Die Augen diesen Mannes strahlen in einem warmen, tiefen Braun, welches gleichzeitig hell ist, mich aber an geschmolzene Karamell-Schokolade erinnert. Sie sind umrahmt von dunklen Wimpern, die meinem Betrachten eine geheimnisvolle Stärke ihrer Wirkung auf mich verleiht. In diesen Augen liegt eine sanfte Tiefe, als ob sie die Geschichten unzähliger Sonnenuntergänge und nächtlicher Geheimnisse bewahren. Sie funkeln selbst im Dunklen und nehmen mich gefangen, als würden sie ein unentdecktes Universum voller Emotionen offenbaren wollen, mich einladen wollen. Und gerade versprechen sie mir, ich könne mir Zeit nehmen.

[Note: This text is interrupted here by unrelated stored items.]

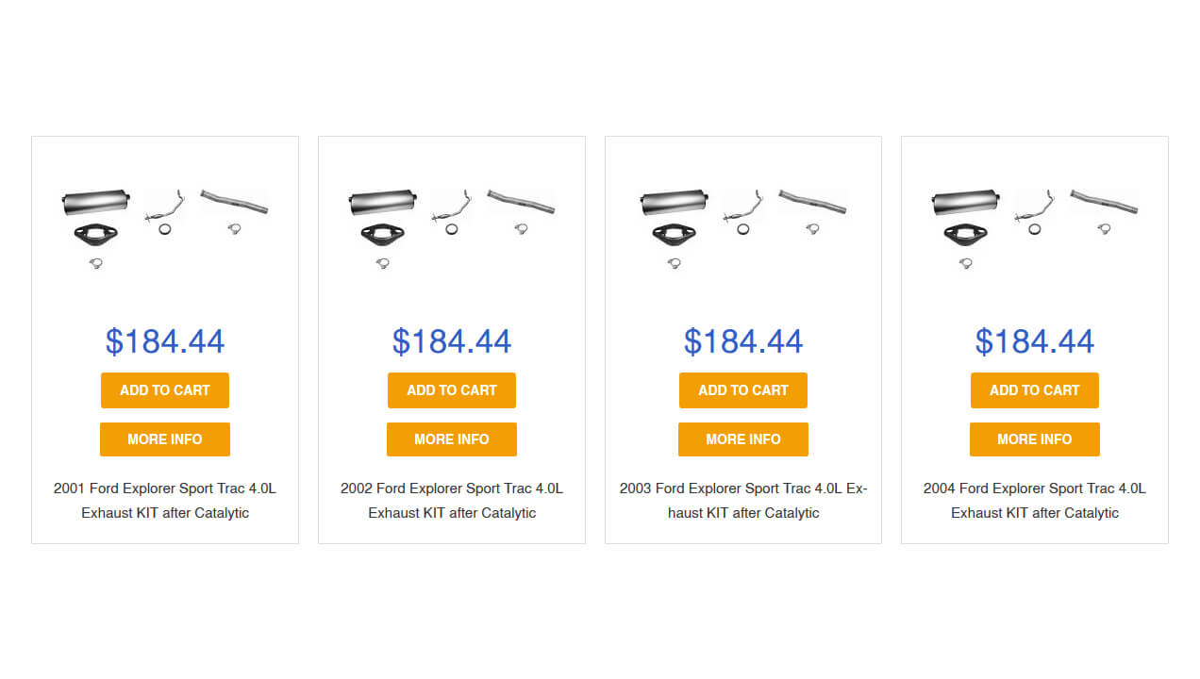The width and height of the screenshot is (1200, 679).
Task: Open MORE INFO on the 2002 exhaust kit
Action: (451, 439)
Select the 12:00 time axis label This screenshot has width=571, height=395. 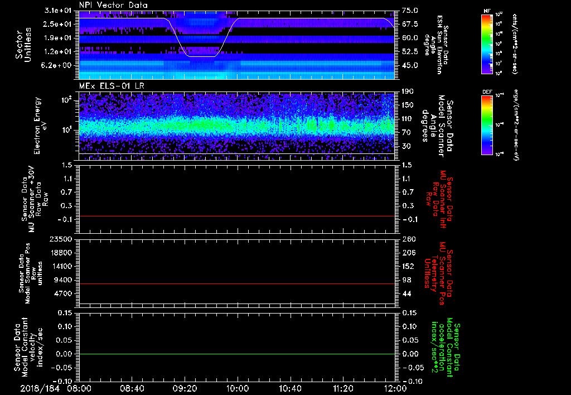tap(395, 388)
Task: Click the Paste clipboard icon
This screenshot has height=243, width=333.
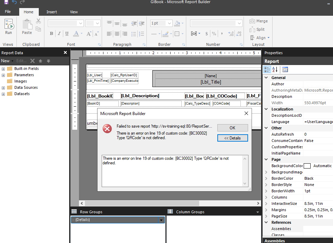Action: coord(27,27)
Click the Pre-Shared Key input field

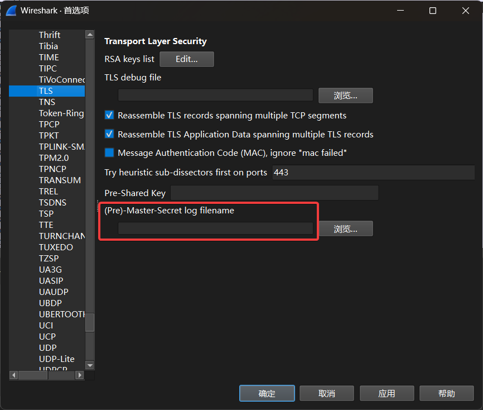tap(274, 193)
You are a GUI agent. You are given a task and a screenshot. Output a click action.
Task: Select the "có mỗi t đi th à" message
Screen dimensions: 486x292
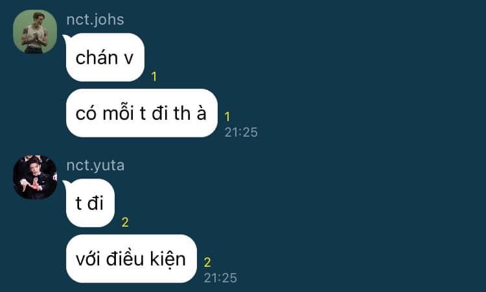tap(142, 113)
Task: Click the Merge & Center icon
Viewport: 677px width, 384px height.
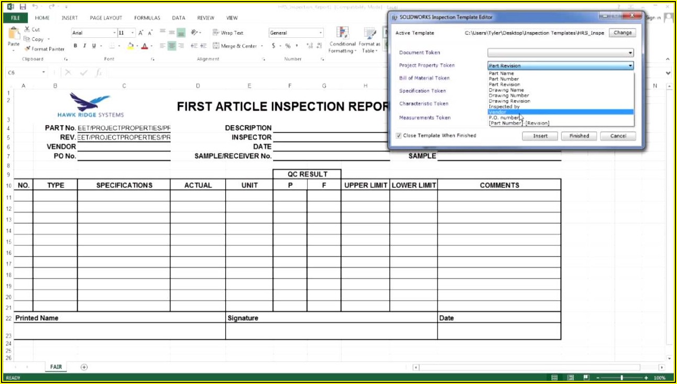Action: (x=216, y=46)
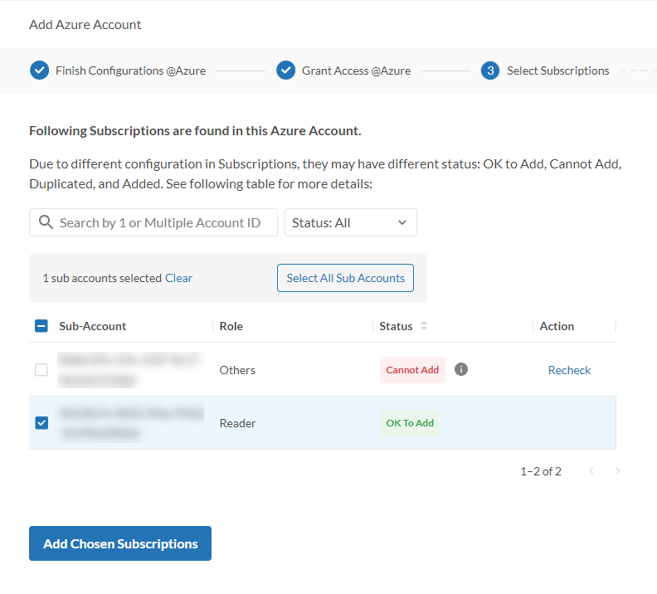Click Select All Sub Accounts button
The image size is (657, 594).
pyautogui.click(x=345, y=278)
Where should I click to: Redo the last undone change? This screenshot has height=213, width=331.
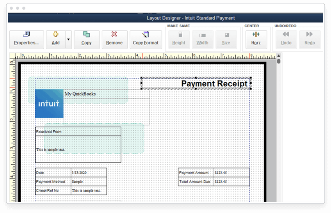[310, 39]
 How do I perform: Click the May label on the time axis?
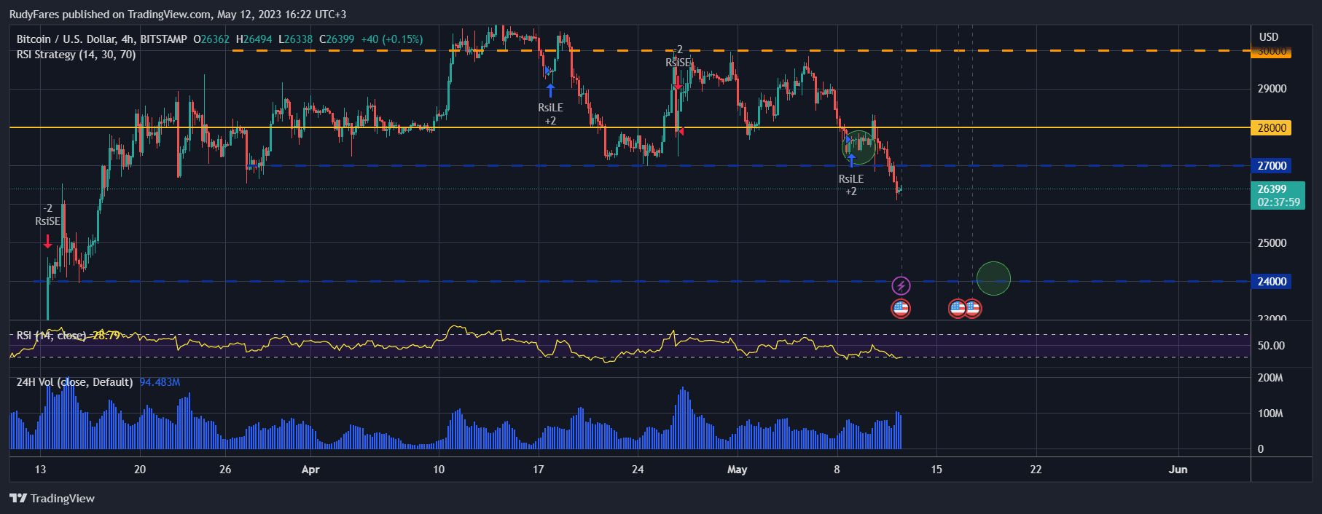coord(737,470)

In Filmen wie Liebesfilmen wird meistens festgestellt, dass manchmal alles wie in einem Traum scheint. Nie entwickelte sich dieses Gefühl in mir mit einer anderen Person. Oder gar in irgendwelchen Situationen. Und nun muss ich selbst hier die Partei ergreifen, nachdem sich das Feuer dieser seelische Regung in mir entfacht, als mich diese Augen ergreifen.
Ich hatte noch nie ein Verlangen nach etwas unmöglichem. Und jetzt bete ich, irgendwann seine Stimme hören zu dürfen. Aber vielleicht wird es so sein.
Irgendwann.
Im nächsten Leben.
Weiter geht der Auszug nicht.